* **EXERCISE REQUIREMENTS**
Your answer should hold every line of the records below that contains the string "rules".

* **RECORDS SUPPLIED**
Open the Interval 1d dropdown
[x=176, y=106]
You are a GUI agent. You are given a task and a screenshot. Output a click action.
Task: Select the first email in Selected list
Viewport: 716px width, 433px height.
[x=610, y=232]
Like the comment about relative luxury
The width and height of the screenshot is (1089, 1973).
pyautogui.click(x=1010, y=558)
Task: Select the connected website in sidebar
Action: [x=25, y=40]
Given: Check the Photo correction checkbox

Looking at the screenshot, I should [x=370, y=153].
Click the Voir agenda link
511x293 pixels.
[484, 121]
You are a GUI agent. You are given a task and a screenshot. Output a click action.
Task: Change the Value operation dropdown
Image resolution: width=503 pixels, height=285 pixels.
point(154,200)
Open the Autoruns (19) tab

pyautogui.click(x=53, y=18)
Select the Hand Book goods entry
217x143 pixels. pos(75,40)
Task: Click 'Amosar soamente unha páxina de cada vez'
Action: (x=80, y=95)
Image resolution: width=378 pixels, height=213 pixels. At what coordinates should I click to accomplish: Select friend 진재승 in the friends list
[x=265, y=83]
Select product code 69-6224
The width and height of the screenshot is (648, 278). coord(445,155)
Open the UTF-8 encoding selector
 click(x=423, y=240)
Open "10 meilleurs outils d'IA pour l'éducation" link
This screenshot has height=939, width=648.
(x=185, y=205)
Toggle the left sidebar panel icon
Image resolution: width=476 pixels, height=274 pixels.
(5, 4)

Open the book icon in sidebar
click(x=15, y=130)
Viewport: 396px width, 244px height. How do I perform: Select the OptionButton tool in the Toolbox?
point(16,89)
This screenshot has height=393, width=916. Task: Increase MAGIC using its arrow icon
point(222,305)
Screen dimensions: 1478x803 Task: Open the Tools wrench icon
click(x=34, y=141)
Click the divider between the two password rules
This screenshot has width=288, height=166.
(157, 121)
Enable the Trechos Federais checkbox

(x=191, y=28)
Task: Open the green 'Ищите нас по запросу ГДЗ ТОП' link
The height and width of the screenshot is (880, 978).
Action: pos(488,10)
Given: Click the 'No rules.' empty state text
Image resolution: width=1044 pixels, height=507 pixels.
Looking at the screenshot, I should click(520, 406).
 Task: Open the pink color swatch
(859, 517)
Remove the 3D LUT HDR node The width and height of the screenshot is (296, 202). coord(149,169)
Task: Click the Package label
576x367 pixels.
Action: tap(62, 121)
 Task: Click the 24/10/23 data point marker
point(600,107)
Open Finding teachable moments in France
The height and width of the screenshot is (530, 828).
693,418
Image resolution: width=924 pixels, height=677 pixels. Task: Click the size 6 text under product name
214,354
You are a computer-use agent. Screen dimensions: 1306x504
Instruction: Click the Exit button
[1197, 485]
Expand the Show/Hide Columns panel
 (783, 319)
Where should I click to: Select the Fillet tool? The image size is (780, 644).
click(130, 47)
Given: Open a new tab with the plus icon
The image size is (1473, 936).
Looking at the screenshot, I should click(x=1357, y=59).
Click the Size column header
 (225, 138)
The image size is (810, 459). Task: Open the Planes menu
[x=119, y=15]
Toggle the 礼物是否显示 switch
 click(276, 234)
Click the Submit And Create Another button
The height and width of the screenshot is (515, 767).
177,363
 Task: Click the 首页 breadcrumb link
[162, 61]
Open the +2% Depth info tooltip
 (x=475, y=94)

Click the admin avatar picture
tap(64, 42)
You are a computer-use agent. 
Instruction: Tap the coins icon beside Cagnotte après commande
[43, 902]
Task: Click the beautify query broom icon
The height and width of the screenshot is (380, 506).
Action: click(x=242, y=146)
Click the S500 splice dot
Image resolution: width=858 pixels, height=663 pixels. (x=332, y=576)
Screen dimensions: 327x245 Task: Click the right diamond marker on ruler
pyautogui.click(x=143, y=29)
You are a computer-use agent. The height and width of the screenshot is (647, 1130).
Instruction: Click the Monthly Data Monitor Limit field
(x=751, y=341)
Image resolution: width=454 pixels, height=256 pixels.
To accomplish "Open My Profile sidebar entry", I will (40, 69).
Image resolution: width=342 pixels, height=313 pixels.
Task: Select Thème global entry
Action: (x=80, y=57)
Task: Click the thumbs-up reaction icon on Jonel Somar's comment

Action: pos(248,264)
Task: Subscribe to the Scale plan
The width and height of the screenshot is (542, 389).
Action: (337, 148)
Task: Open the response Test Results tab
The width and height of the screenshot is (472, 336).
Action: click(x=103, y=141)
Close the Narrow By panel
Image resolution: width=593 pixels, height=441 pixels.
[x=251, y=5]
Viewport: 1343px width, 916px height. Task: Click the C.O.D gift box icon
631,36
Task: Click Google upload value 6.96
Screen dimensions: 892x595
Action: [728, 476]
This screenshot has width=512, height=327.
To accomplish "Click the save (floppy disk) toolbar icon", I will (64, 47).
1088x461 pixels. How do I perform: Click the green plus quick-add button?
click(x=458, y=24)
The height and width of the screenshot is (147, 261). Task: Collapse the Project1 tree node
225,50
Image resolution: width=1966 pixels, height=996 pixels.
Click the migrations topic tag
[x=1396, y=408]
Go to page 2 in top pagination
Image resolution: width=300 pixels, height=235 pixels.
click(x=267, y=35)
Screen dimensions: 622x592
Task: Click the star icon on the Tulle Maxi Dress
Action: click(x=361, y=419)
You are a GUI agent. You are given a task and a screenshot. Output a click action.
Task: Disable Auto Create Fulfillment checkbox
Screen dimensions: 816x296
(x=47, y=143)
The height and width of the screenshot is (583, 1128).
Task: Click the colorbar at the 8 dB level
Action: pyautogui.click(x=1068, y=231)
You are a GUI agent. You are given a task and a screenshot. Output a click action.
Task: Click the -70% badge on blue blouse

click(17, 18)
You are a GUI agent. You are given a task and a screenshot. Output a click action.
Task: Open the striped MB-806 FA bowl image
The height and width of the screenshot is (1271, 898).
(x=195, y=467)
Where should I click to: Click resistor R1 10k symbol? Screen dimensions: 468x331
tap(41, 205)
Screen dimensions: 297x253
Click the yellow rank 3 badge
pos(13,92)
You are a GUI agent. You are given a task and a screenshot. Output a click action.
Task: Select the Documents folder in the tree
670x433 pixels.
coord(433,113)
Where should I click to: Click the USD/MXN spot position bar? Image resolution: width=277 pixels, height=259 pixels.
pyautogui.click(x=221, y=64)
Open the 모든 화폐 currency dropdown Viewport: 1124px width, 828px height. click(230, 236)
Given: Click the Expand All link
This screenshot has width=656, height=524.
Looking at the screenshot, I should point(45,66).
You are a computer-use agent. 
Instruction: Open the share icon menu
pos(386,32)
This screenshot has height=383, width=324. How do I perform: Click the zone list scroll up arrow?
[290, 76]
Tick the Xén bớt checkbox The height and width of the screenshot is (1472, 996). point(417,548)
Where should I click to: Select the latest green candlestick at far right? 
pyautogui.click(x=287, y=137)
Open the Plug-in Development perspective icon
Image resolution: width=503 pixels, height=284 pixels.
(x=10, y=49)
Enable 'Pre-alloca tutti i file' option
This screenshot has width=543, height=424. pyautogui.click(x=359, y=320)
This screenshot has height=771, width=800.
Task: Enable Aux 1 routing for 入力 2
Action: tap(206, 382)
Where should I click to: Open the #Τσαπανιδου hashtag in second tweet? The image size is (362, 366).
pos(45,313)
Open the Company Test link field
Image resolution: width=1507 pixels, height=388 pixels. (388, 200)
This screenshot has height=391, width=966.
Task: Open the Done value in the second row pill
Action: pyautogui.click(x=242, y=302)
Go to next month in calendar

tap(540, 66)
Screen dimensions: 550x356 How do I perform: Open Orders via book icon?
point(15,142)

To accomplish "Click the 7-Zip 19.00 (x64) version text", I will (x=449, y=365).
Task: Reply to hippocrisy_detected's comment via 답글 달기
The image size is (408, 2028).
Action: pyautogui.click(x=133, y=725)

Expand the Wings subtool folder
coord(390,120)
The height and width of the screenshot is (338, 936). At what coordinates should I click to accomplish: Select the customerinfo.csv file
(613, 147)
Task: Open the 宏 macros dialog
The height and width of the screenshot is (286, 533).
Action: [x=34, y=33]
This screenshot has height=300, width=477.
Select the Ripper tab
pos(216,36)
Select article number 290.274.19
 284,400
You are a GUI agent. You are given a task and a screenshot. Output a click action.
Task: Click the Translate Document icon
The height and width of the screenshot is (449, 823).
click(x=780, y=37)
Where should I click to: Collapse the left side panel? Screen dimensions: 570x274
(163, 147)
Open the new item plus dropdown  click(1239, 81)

* **RESPONSE TO THIS TASK**
Click the divider between the two password rules
Given: Click the 'No rules.' empty state text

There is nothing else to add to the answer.